Quote word for word the lines starting at the line with "Click the share arrow icon for Пост #47" and ending at the final line of the entries. Leave out any pictures.

Data extracts:

=====

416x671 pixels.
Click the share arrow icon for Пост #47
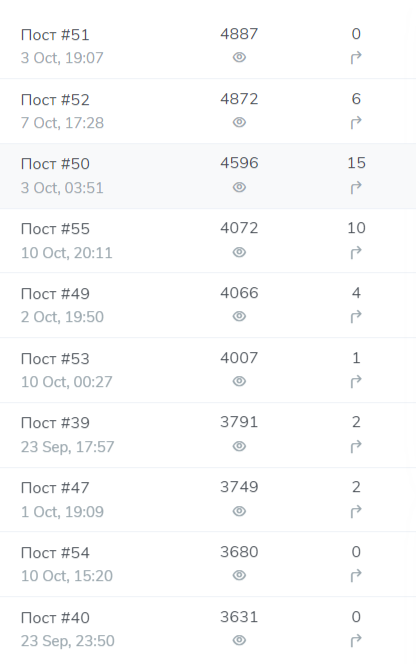tap(356, 511)
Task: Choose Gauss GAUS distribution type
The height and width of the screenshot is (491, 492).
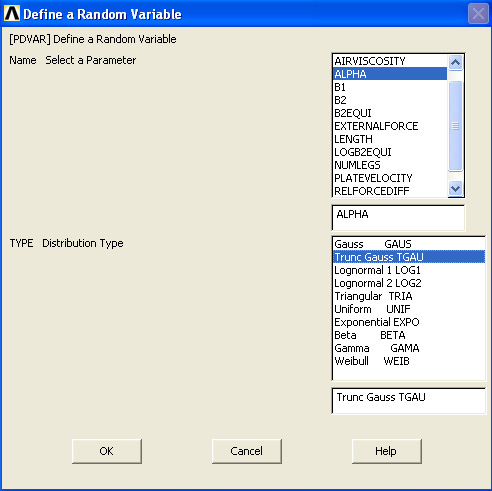Action: point(409,244)
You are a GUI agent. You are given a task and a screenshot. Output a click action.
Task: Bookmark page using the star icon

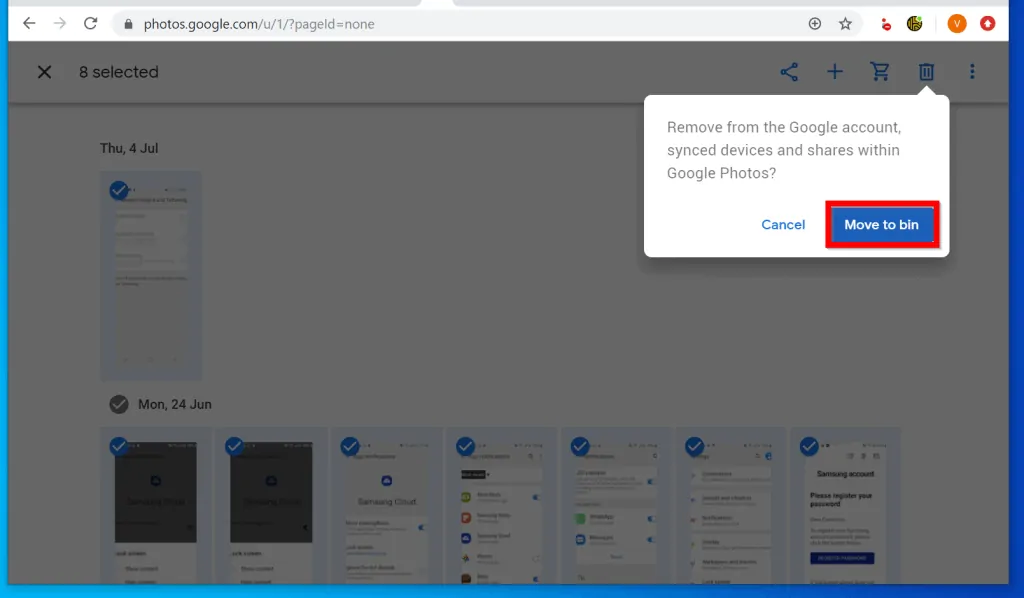pos(845,23)
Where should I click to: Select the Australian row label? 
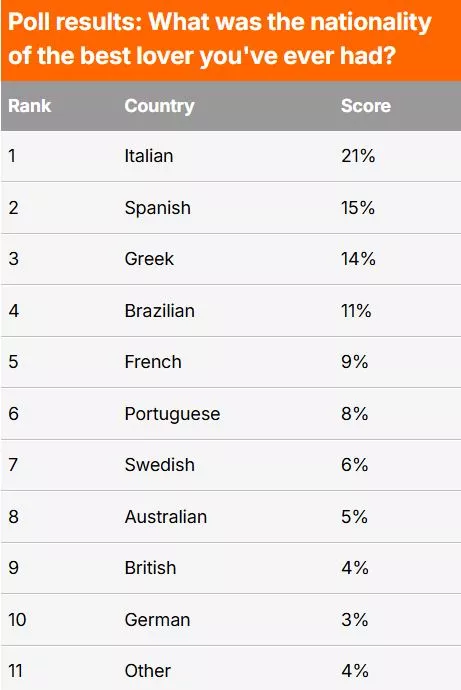pos(165,517)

=====

Exercise result:
Click the share arrow icon for Пост #47
tap(356, 511)
Task: Choose Gauss GAUS distribution type
The height and width of the screenshot is (491, 492).
Action: point(409,244)
You are a GUI agent. You are given a task and a screenshot. Output a click action.
Task: Bookmark page using the star icon

pos(845,23)
Where should I click to: Select the Australian row label? 
pos(165,517)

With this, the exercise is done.